SUPPLIED MATERIAL START

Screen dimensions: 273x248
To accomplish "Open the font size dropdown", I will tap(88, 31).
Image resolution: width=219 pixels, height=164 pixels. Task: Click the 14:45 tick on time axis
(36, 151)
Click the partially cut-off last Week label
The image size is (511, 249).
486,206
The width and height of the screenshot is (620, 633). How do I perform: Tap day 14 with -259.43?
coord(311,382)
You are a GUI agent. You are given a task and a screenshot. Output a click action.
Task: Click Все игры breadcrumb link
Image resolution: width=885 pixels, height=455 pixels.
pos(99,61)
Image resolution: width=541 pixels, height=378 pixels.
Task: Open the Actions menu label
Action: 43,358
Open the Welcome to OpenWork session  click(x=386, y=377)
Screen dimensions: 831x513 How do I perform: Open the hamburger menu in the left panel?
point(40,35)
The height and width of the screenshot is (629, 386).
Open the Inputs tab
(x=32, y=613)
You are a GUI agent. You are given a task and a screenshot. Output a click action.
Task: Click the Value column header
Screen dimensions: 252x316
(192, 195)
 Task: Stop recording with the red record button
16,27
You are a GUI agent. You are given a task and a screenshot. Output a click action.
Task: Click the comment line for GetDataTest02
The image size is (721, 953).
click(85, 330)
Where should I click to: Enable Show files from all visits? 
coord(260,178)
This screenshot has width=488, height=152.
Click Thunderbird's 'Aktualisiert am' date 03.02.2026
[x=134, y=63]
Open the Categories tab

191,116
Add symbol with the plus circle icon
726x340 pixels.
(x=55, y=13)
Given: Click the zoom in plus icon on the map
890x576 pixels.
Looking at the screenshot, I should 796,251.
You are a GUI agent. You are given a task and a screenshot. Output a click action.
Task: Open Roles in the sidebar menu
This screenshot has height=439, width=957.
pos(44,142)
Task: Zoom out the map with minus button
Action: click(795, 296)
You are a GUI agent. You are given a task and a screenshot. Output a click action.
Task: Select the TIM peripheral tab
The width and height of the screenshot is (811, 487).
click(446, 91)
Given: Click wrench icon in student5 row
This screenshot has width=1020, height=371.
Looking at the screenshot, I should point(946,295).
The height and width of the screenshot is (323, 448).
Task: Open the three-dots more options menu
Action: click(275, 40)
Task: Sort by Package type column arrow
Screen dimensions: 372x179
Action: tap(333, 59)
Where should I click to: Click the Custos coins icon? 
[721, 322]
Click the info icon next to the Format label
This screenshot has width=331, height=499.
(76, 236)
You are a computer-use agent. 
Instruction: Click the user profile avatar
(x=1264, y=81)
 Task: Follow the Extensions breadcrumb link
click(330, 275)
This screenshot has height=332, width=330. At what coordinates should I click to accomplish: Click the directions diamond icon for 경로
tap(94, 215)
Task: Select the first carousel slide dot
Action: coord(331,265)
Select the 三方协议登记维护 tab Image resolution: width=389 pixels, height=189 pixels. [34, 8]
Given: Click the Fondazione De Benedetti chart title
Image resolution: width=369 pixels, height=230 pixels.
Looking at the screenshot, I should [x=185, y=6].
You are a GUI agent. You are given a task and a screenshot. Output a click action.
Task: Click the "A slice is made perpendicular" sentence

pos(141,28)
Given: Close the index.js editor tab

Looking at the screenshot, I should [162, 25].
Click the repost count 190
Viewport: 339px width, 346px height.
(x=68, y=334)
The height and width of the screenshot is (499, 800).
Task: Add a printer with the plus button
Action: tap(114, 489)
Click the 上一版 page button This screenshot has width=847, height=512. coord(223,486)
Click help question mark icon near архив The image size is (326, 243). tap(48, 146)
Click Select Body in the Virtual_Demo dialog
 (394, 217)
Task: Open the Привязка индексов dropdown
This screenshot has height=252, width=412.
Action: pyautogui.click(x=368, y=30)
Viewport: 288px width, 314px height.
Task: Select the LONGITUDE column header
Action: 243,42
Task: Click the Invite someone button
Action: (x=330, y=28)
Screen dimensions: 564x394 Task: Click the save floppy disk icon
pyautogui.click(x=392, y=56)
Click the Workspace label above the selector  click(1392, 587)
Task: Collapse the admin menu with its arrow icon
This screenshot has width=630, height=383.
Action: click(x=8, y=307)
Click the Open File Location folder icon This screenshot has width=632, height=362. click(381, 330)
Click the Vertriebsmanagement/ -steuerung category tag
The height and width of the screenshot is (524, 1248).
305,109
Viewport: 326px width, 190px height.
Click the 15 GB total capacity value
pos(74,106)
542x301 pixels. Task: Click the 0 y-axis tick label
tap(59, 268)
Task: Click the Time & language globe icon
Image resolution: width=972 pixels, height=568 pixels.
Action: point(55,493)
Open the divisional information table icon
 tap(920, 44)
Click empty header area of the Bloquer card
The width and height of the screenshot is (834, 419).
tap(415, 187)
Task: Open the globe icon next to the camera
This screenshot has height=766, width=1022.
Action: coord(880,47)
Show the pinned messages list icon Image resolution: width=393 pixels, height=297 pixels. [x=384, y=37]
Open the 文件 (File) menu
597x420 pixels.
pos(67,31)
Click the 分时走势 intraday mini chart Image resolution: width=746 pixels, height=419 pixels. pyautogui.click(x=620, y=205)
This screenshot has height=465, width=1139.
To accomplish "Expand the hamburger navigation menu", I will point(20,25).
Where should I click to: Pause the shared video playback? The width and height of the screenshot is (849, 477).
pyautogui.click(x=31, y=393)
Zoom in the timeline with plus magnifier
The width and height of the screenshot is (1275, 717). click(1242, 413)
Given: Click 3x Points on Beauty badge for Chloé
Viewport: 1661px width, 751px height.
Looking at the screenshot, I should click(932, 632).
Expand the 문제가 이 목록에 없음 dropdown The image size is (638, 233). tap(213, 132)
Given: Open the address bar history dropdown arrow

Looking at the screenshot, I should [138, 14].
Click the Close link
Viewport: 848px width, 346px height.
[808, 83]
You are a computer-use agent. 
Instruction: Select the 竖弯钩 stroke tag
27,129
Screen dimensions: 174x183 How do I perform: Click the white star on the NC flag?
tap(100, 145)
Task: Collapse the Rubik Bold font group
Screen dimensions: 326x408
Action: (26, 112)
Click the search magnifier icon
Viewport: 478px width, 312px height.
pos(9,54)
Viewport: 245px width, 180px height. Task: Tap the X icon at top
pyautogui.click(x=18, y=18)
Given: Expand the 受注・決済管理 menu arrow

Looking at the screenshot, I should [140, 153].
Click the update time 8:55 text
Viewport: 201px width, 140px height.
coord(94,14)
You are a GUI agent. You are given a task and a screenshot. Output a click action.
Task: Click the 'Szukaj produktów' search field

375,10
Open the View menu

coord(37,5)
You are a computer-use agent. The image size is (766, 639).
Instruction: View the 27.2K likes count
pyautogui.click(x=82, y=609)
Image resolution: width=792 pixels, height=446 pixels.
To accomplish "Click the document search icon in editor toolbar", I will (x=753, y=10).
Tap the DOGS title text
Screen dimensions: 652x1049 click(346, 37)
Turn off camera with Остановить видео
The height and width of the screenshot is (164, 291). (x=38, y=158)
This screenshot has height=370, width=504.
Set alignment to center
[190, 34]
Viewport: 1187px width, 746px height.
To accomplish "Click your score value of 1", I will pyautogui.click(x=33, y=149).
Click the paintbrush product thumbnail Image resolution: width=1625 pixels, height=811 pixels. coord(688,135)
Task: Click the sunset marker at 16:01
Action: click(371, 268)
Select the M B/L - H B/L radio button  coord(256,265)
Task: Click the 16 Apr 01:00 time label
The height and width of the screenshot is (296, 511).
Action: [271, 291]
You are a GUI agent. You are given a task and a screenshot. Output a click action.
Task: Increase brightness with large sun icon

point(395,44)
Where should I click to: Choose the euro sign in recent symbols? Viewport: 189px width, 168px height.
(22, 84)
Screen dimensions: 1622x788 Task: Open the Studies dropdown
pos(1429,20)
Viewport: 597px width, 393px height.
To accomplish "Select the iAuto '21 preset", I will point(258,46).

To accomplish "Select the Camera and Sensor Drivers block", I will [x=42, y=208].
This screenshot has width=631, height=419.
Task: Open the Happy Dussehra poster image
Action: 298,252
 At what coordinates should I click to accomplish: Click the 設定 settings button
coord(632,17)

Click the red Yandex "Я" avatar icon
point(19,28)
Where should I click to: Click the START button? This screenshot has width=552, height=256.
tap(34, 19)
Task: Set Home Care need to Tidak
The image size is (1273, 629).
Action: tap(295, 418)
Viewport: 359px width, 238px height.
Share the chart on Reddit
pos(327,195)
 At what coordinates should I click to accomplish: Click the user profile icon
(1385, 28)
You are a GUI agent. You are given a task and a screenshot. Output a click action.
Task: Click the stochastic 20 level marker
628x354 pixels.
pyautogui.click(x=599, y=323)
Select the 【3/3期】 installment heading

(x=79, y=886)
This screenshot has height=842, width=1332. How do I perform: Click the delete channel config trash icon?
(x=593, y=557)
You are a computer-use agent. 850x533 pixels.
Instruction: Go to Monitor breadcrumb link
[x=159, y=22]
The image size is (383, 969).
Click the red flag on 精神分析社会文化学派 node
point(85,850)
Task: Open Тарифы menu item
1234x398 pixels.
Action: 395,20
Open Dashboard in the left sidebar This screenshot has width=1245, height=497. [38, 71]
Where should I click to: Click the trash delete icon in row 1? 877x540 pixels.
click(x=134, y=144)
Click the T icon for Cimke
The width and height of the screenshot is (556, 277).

SUPPLIED MATERIAL END

**WORK ORDER:**
Wherever a line holds the word "next", copy that line out of the entries above.

**EXERCISE RESPONSE:**
Click the info icon next to the Format label
Task: Open the globe icon next to the camera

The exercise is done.